New York City is known for a lot of things — nightlife, world-class cuisine, an enviable skyline. There is, of course, a flip side to fast-moving life in the big city: our hair-trigger tempers, in-your-face attitudes and the relatively constant state of angst that comes from living cheek-to-jowl with more than 8 million urban neighbors.
But all of that is what drew me to this city and kept me here — I’m a happily committed New Yorker. I’ve always assumed, however, that I was paying a high price for my go-go urban lifestyle. Studies have shown that big city residents tend to have more stress, which can translate into skyrocketing blood pressure and increased rates of heart disease.
As it turns out, I might have been wrong. Living in New York may actually be good for your long-term health, at least according to the latest life expectancy data compiled by the city’s Bureau of Vital Statistics. Babies born in New York City in 2009 can expect to live a record 80.6 years, nearly three years longer than in 2000 and more than two years longer than the current national average of 78.2 years.
Life expectancy for 40-year-old New Yorkers rose to 82 in 2009, a 2.5-year increase from 2000 — slightly more than double the increase for middle-aged Americans on the whole. Life expectancy for 70-year-olds in New York also increased by 1.5 years, compared with 0.7 years for the country on average. Go figure.
“If you want to live longer and healthier than the average American, then come to New York City,” Mayor Michael Bloomberg told reporters at a press conference announcing the new figures on Tuesday.
Is it something in the water? Not quite. According to Bloomberg, the success can be attributed in part to his administration’s aggressive public-health programs, which have sought to reduce smoking, cut salt consumption, encourage healthy eating and ban trans fats from food.

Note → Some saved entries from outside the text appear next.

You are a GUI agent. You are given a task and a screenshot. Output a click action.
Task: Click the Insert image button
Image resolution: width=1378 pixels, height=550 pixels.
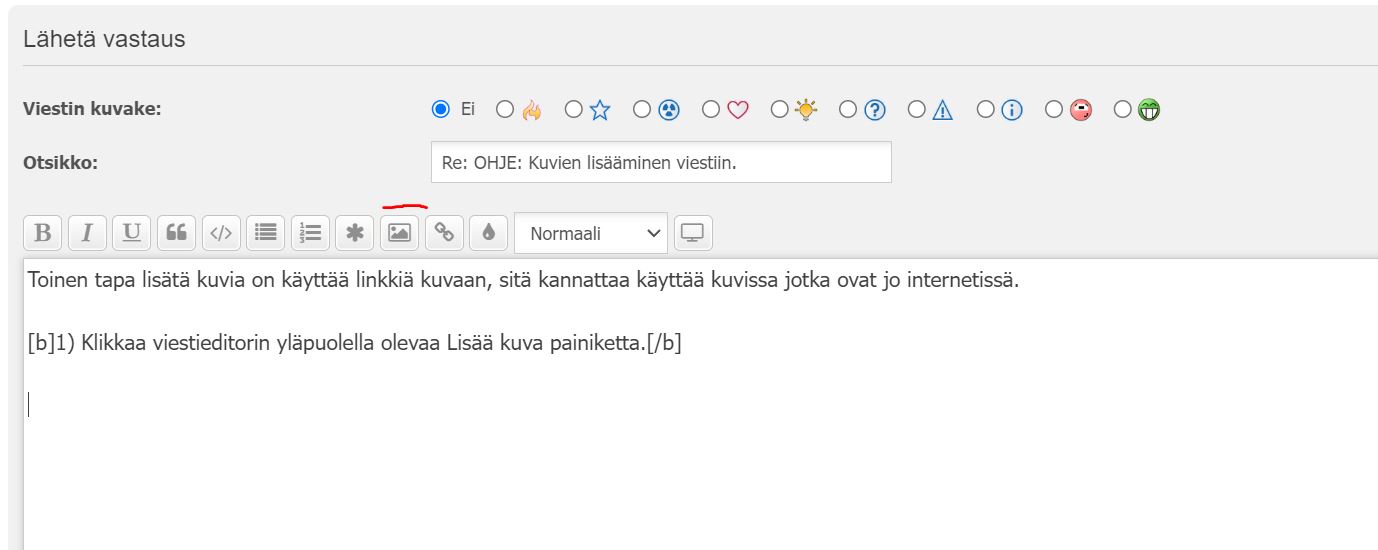399,233
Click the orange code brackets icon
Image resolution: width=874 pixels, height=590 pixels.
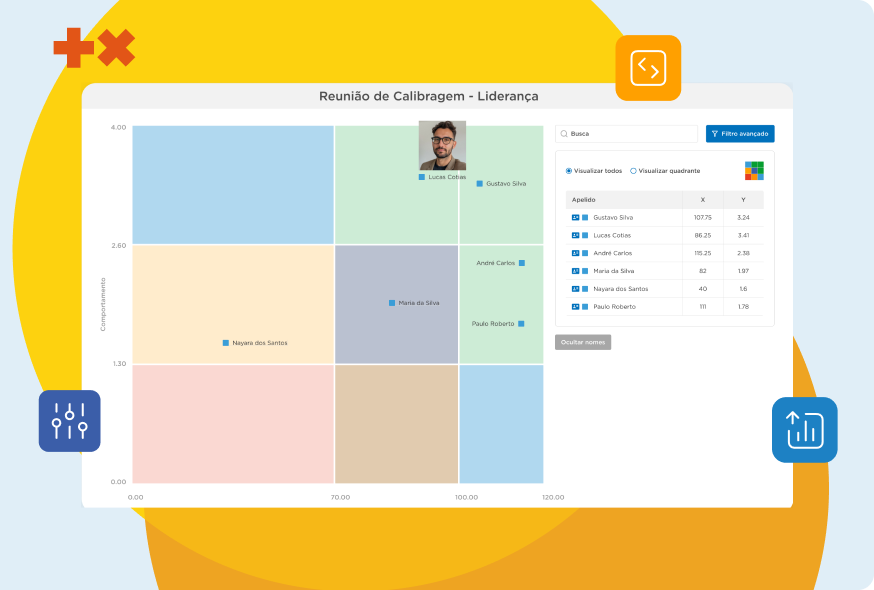[648, 68]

At the press conference, held in the maternity ward of Lincoln Hospital in the Bronx, Health Commissioner Dr. Thomas Farley noted that since 2002, nearly half a million New Yorkers have quit smoking — the smoking rate is now down to 14 out of every 100 New Yorkers — for which the city administration credits the mayor’s intensive anti-smoking efforts, including the ban on smoking in bars and restaurants, the establishment of an excise tax on cigarettes and a quit-line for those who need help kicking the habit.

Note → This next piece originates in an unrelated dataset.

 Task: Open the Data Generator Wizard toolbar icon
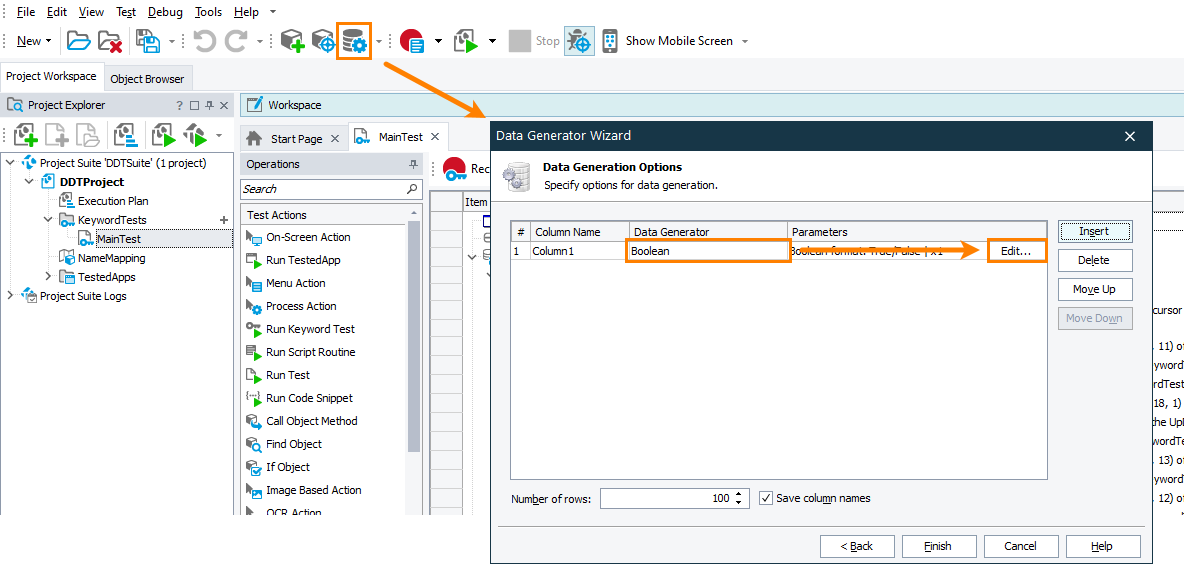tap(354, 41)
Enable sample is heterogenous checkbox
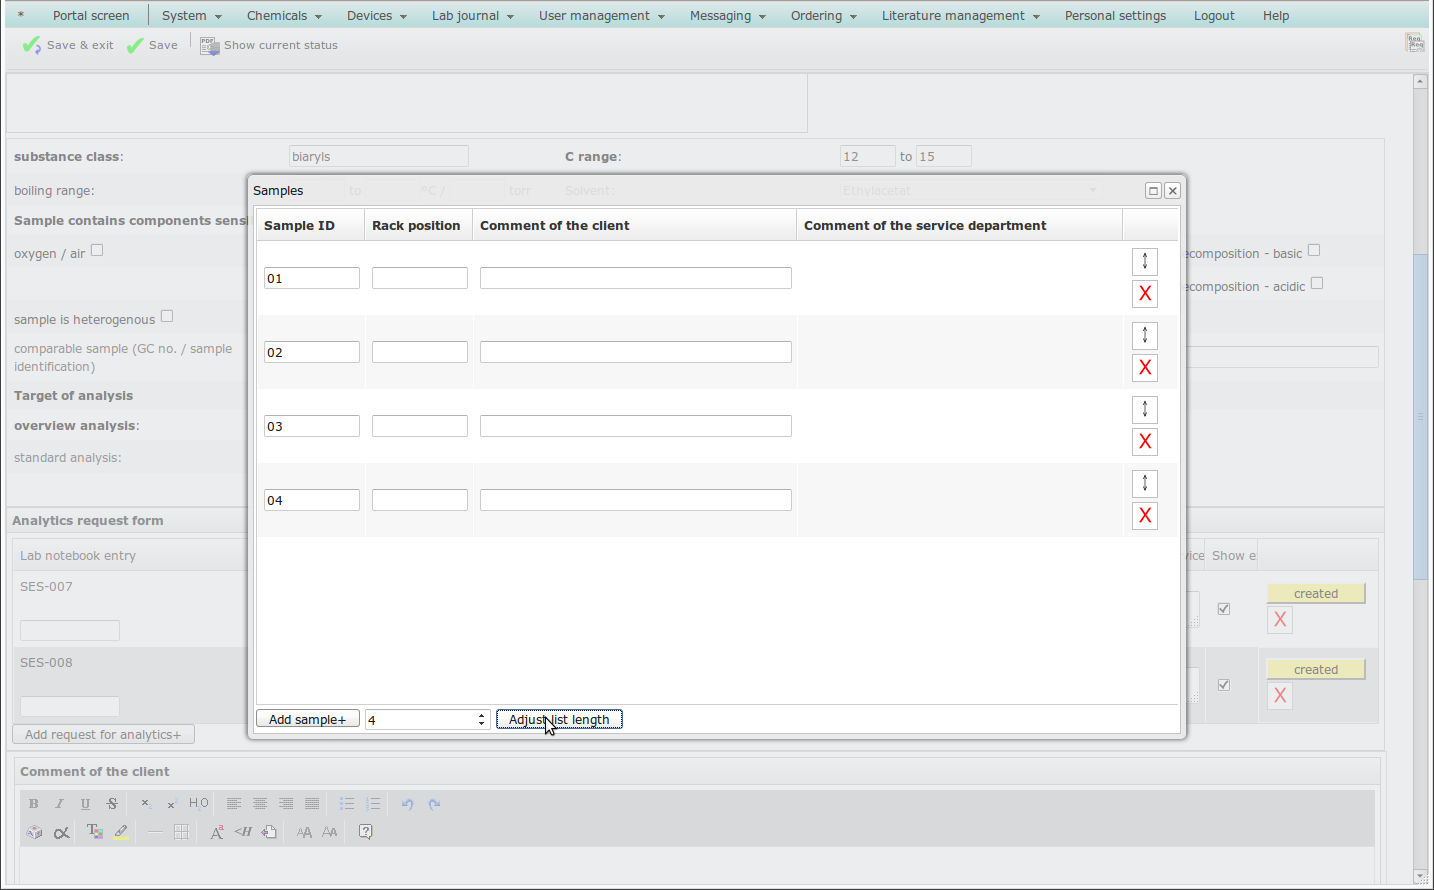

City officials attributed the city’s decline in deaths from heart disease in part to the mayor’s anti-smoking campaigns (and also to improvements in care for people with high blood pressure, high cholesterol and heart disease). Heart disease deaths dropped 27.9% since 2002, contributing to the increase in city residents’ life expectancy. The statistics also show that cancer deaths have fallen by 4.3% since 2002.
The mayor also touted the city’s well-publicized moves to require calorie counts on menus at chain and fast food restaurants, which he believes has steered more New Yorkers away from the kind of poor dietary choices that contribute to obesity, heart disease and diabetes. (I have to admit that seeing the number of calories in a frappuccino has curbed my afternoon cravings.) New York was the first city in the nation, in 2006, to ban trans fats — a major culprit in promoting artery clogging and heart disease — from restaurant foods, including everything from pizza to bagels.

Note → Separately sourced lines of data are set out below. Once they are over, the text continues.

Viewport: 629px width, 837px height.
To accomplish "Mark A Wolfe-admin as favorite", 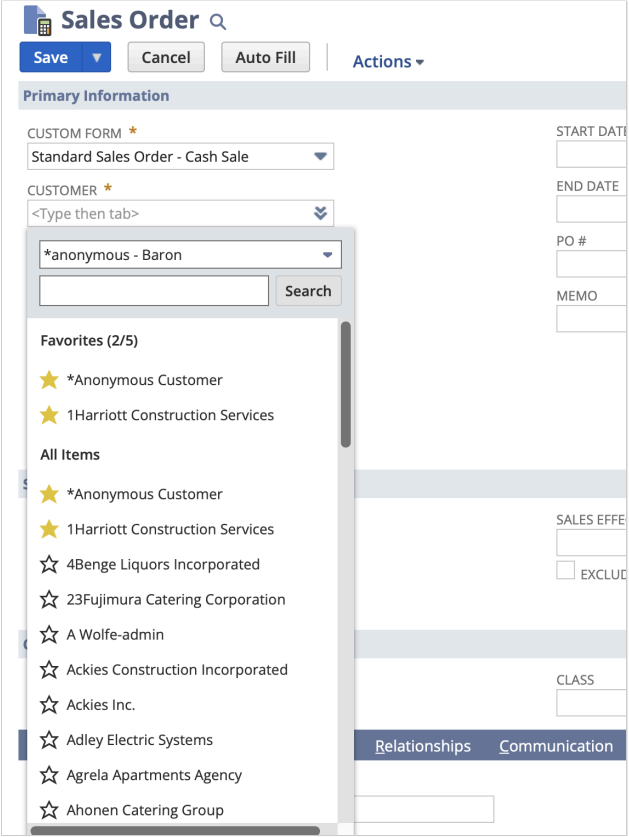I will point(49,635).
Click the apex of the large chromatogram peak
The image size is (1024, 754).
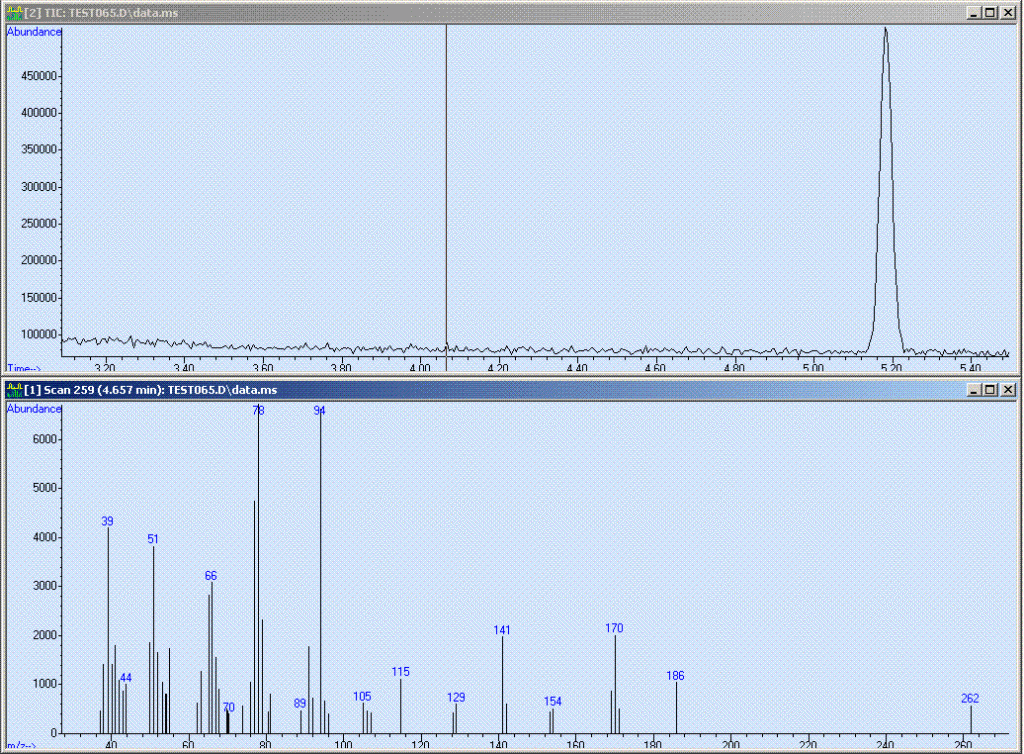point(885,29)

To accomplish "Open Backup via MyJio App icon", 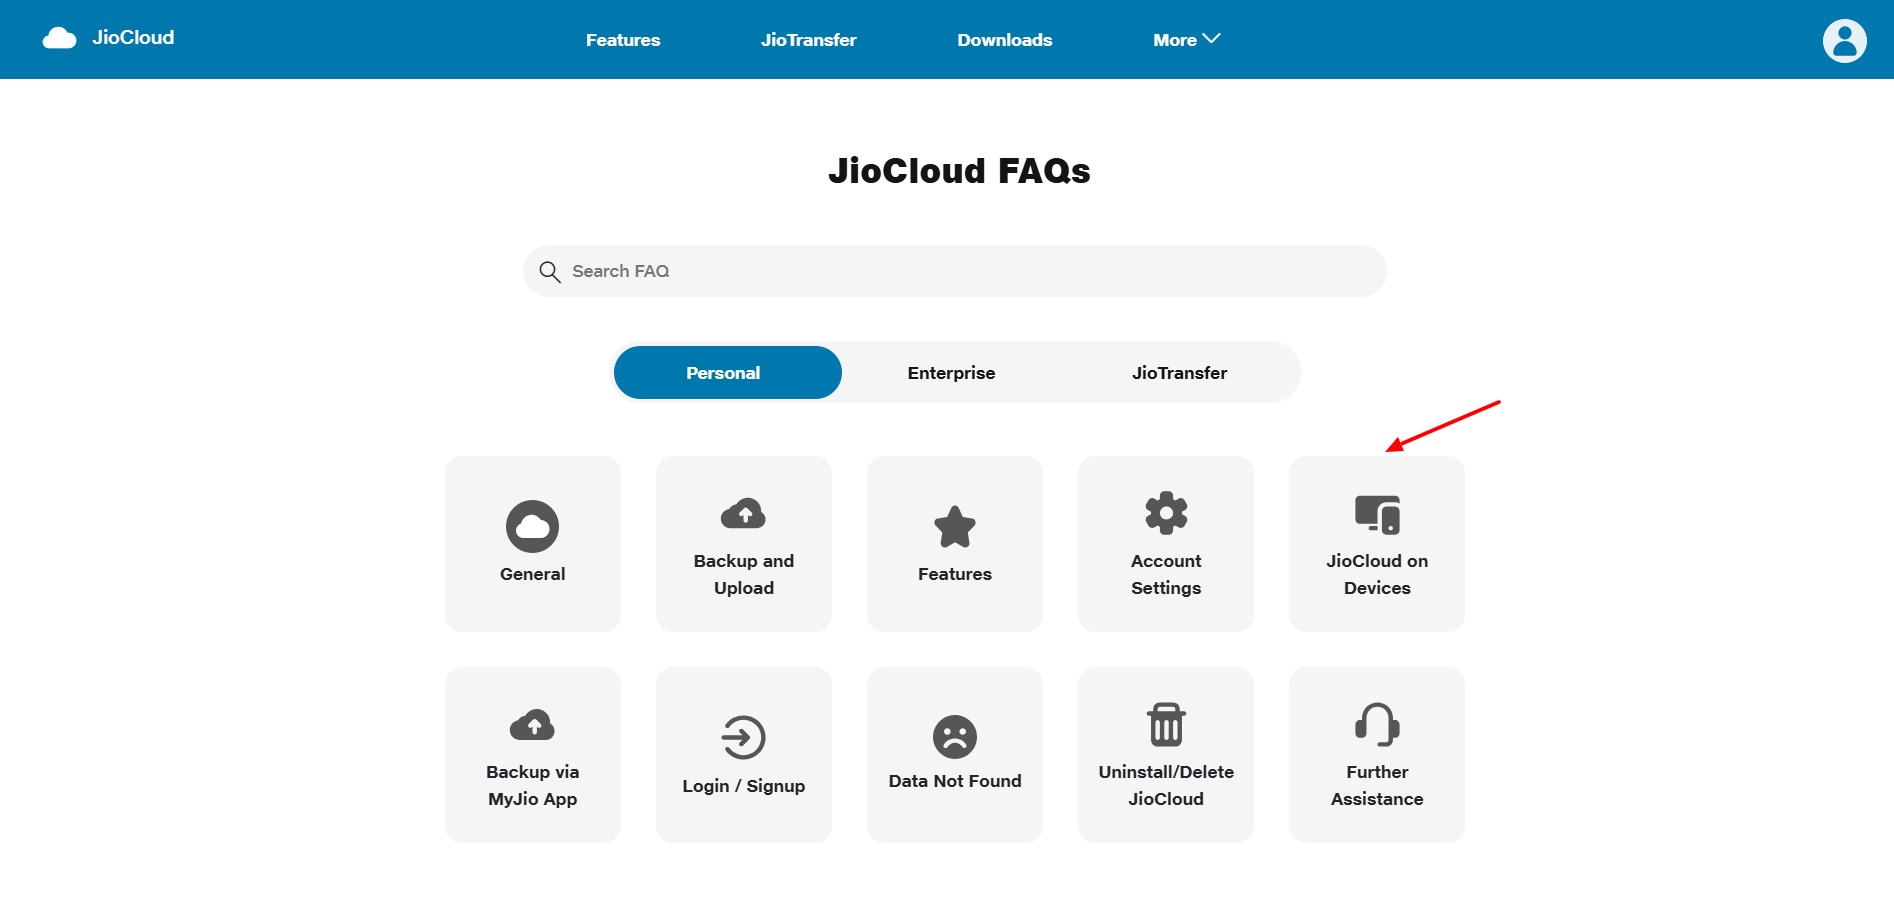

However, the most significant contributor to New Yorkers’ increased life expectancy had nothing to do with smoking or diet. Rather, it was the city’s expanded testing and treatment of people with HIV. More than 90% of patients who are diagnosed with HIV in the city’s health system currently receive drug treatment within 90 days; in 2011 alone, the city tested 195,516 patients, more than three times as many people tested six years earlier, helping to reduce mortality from HIV and AIDS. The death rate from HIV is declining faster than other causes of death in New York City, down 11.3% since 2000 and 51.9% since 2002.
“By investing in health care and continuing to encourage more New Yorkers to take charge of their own health, we’ve experienced dramatic improvements in life expectancy,” the mayor said.
City officials said that overdose deaths from heroin, cocaine and other illicit drugs were also down, further boosting life expectancy. Infant mortality rates had also dropped, reflecting healthier mothers and better obstetric and pediatric care.
Although the new life expectancy numbers are encouraging, the fact remains that heart disease, cancer and flu/pneumonia are still the top three leading causes of death in New York, followed by lung disease and diabetes. (This is New York, after all, and not everybody takes kindly to being told not to smoke or eat fast food.) A third of all deaths in New York occur before age 65, with more than 15,000 New Yorkers dying prematurely each year.
But many of these deaths can be prevented, and the city is hard at work trying — as its public-health campaigns demonstrate. The health messages in New York are ubiquitous and persistent; you can’t avoid them (much like New Yorkers themselves). So, if there’s any upside to standing in a crowded subway car every day or fighting through the hordes at Times Square, maybe it’s that the city’s pervasive health-promoting billboards and ads might soon sink in.